■ SUPPLIED TEXT:
Tony Meola: Young players are more sophisticated than ever

This year marks the 20th anniversary of the USA hosting the 1994 World Cup – a good time to check in with Tony Meola, who started every game in goal for the USA as it reached the second round of a World Cup for the first time since 1930. Meola, who also helped the USA end its 40-year World Cup drought by qualifying for the Italia ‘90, is heavily involved in youth soccer.

By Mike Woitalla

Tony Meola stills spends plenty of time with his 1994 World Cup teammates.

He co-hosts the SiriusXM radio show “Counter Attack” with John Harkes, a fellow Kearny, N.J. product. He has assisted Tab Ramos -- another New Jersey childhood friend -- with the men’s U-20 national team -- and is assisting Hugo Perez with the U.S. U-15 boys.

Meola finishes the radio show at 7 p.m. and by 7:07 he’s on the field coaching New Jersey youth soccer. Up until last year, he had been coaching his son with the Berkeley SA U-16s and he’s still coaching his daughter’s Toms River FC U-14s.

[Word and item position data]
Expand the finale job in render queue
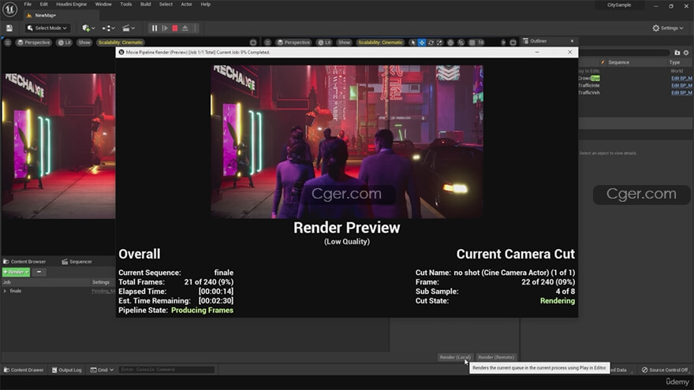Screen dimensions: 694x390 pos(5,291)
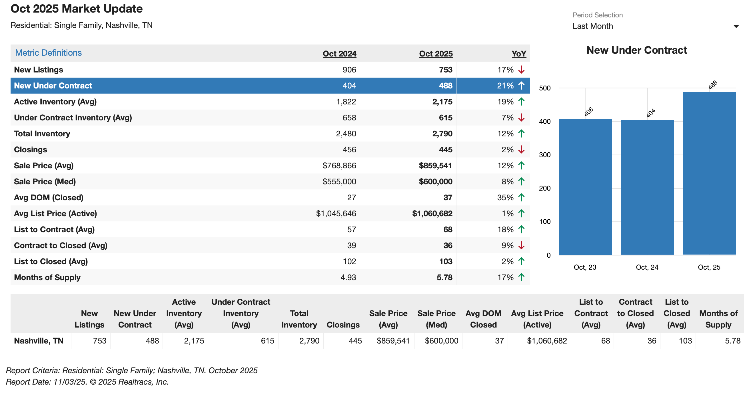
Task: Open the Metric Definitions link
Action: pos(48,53)
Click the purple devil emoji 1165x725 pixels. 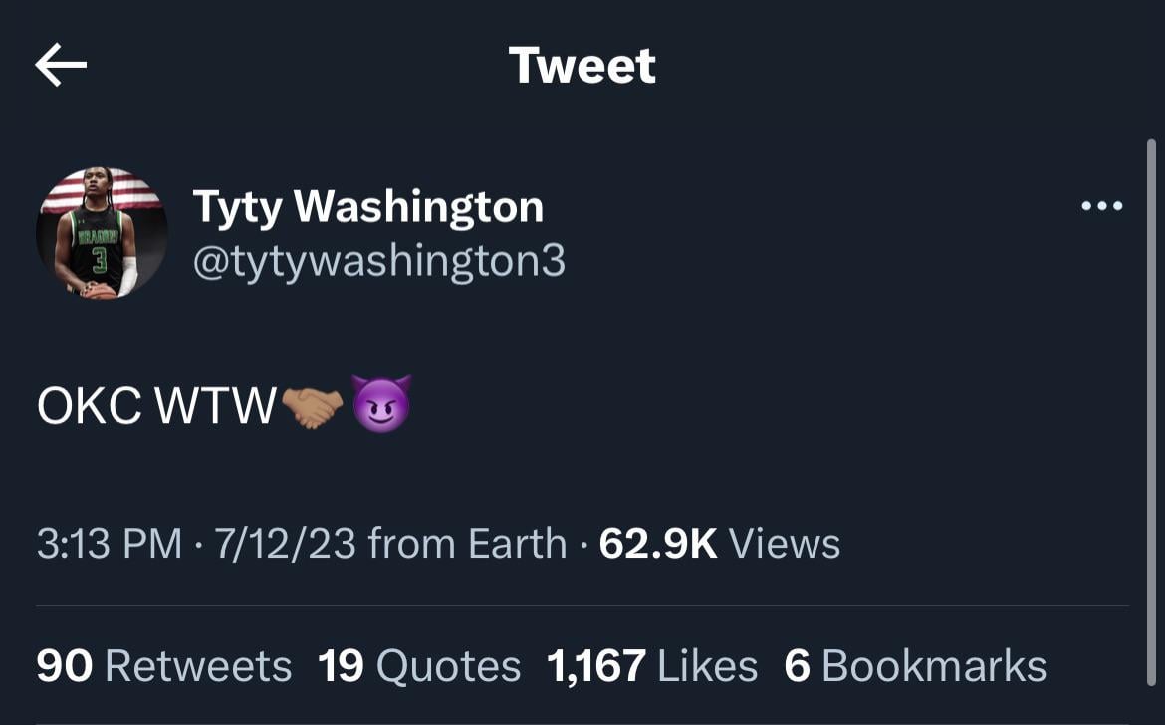(x=381, y=405)
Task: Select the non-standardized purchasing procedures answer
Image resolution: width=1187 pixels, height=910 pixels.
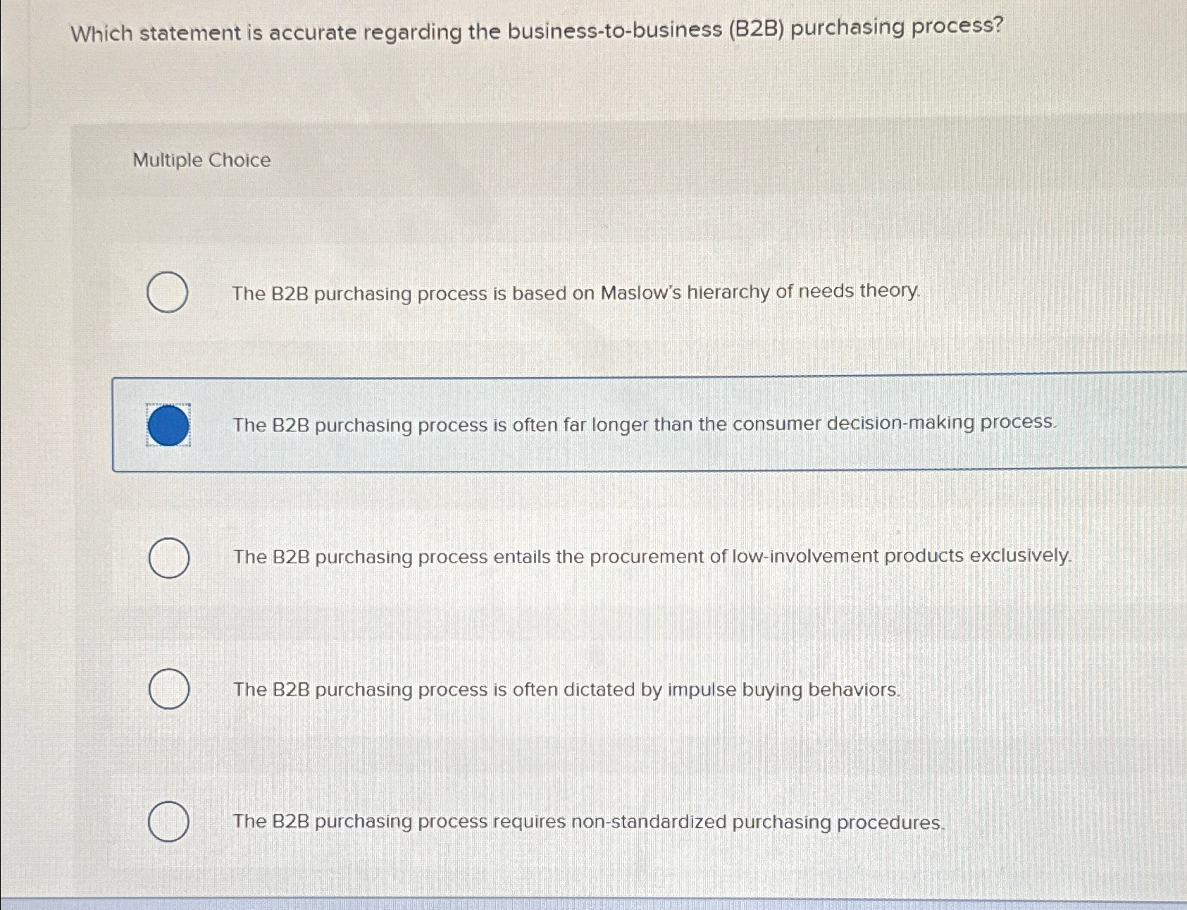Action: pyautogui.click(x=168, y=823)
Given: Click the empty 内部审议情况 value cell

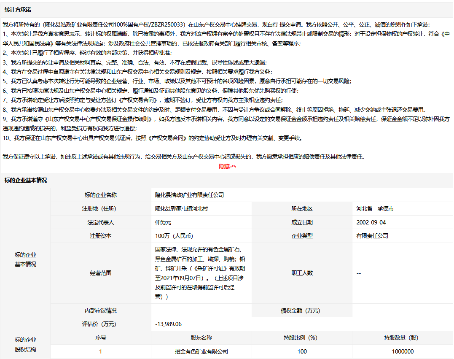Looking at the screenshot, I should pos(201,310).
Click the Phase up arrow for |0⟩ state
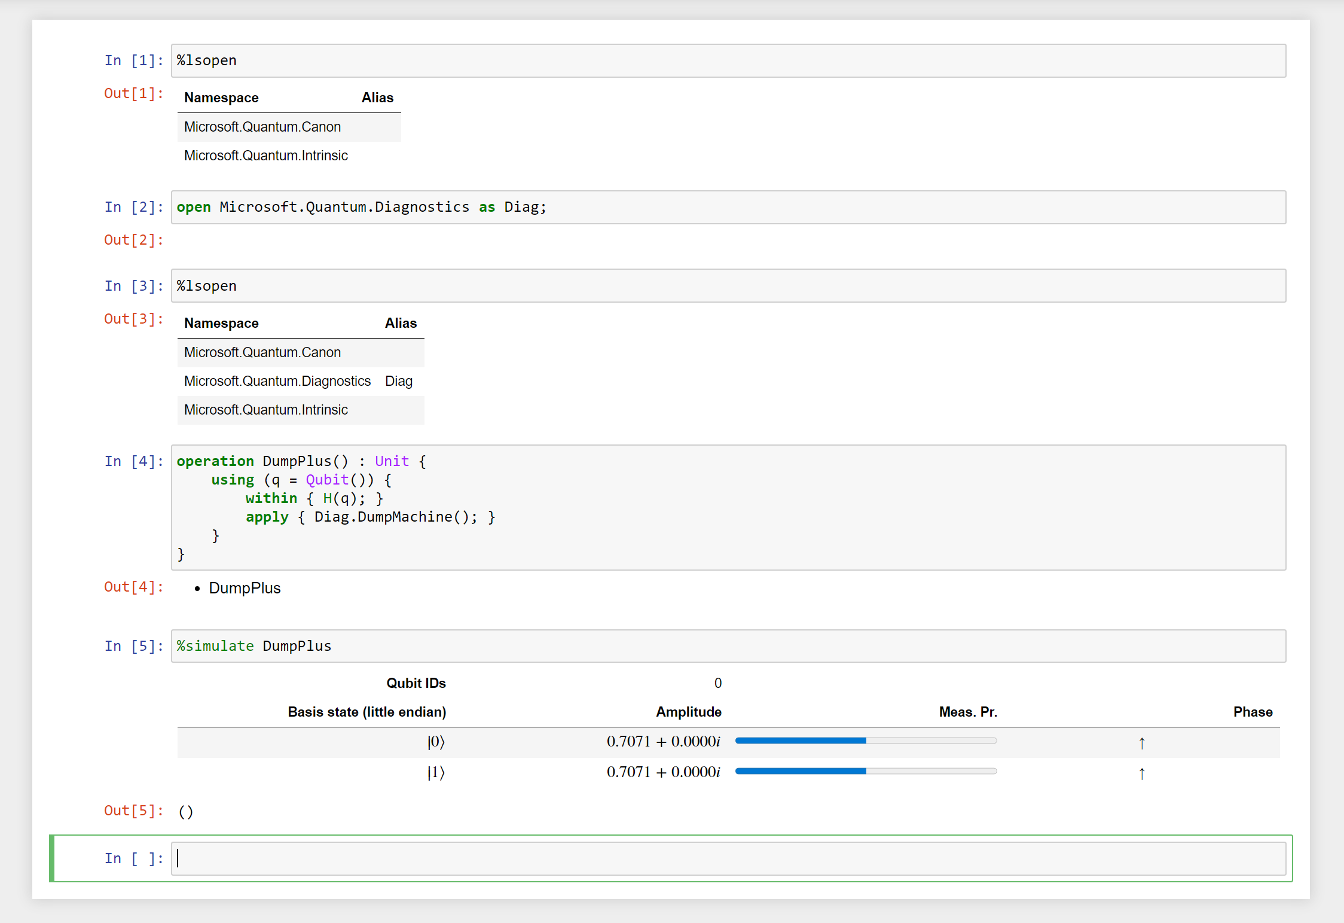 point(1143,743)
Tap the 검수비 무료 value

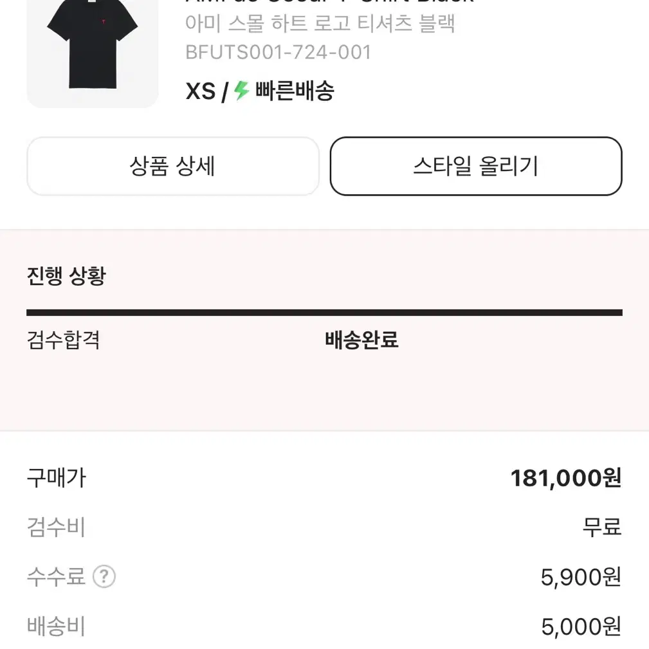tap(602, 527)
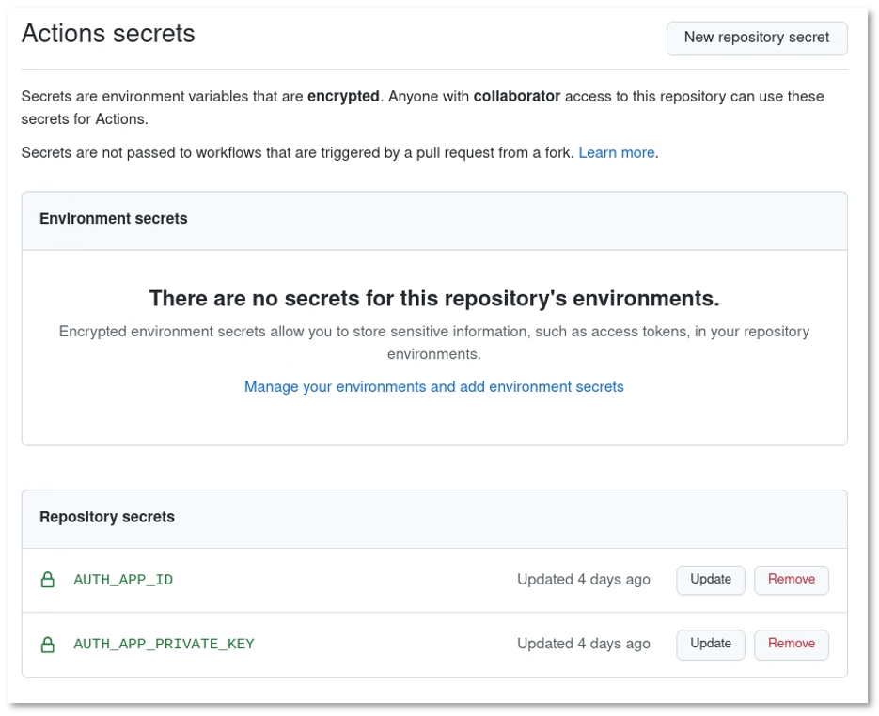
Task: Click the bold word 'collaborator'
Action: (x=516, y=97)
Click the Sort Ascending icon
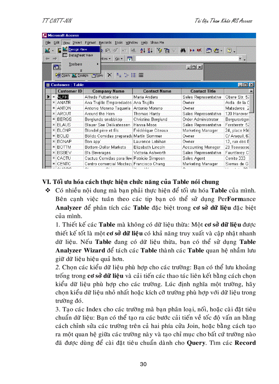 click(143, 51)
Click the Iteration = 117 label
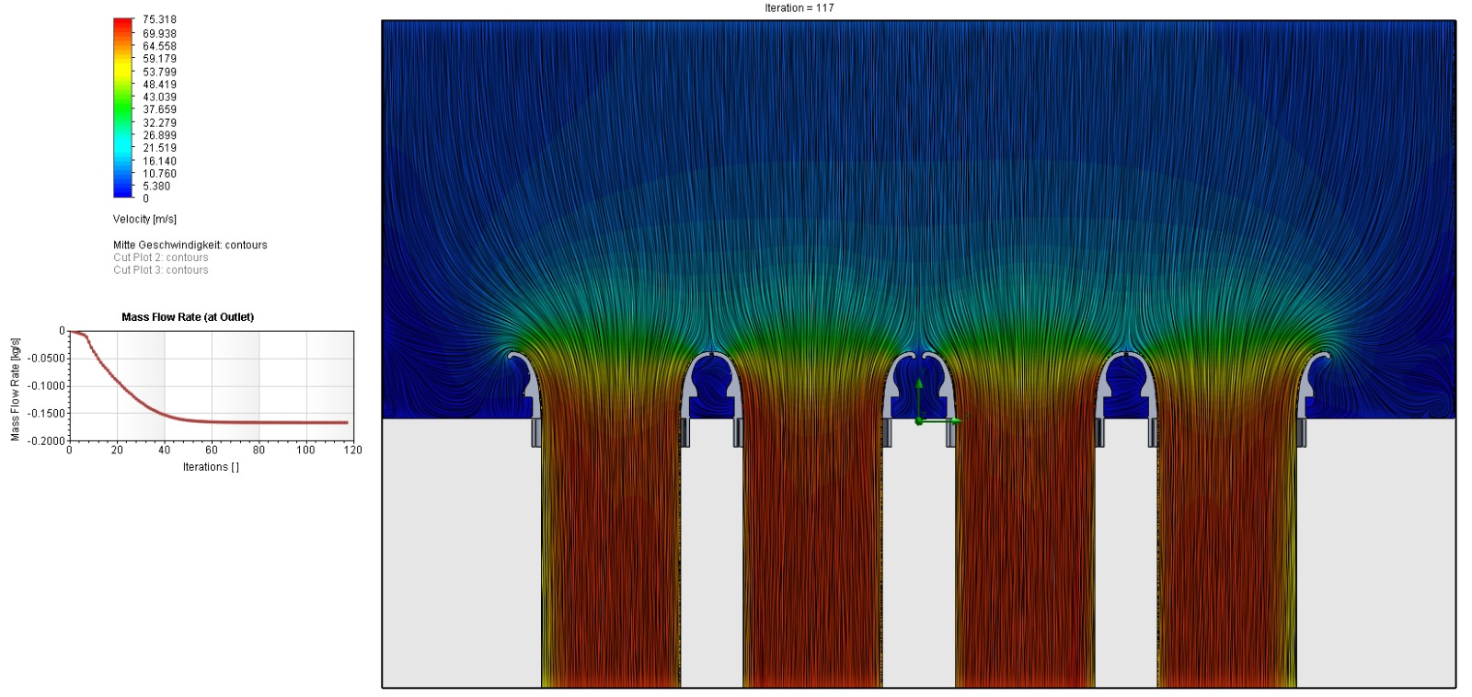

■ COMPLETE THE FOLLOWING:
**1.** In the Tony Meola article, shorten the paragraph beginning "Meola finishes the radio show" while keeping its main facts.
**2.** Write out the passage of the Tony Meola article that starts at "He co-hosts the" and ends at "U.S. U-15 boys.".
The records aren't needed for this work.

■ ANSWERS TO THE EXERCISES:
**1.** Meola ends his radio show at 7 p.m. and is coaching New Jersey youth soccer by 7:07. Until last year he coached his son with the Berkeley SA U-16s, and he still coaches his daughter's Toms River FC U-14s.

**2.**
He co-hosts the SiriusXM radio show “Counter Attack” with John Harkes, a fellow Kearny, N.J. product. He has assisted Tab Ramos -- another New Jersey childhood friend -- with the men’s U-20 national team -- and is assisting Hugo Perez with the U.S. U-15 boys.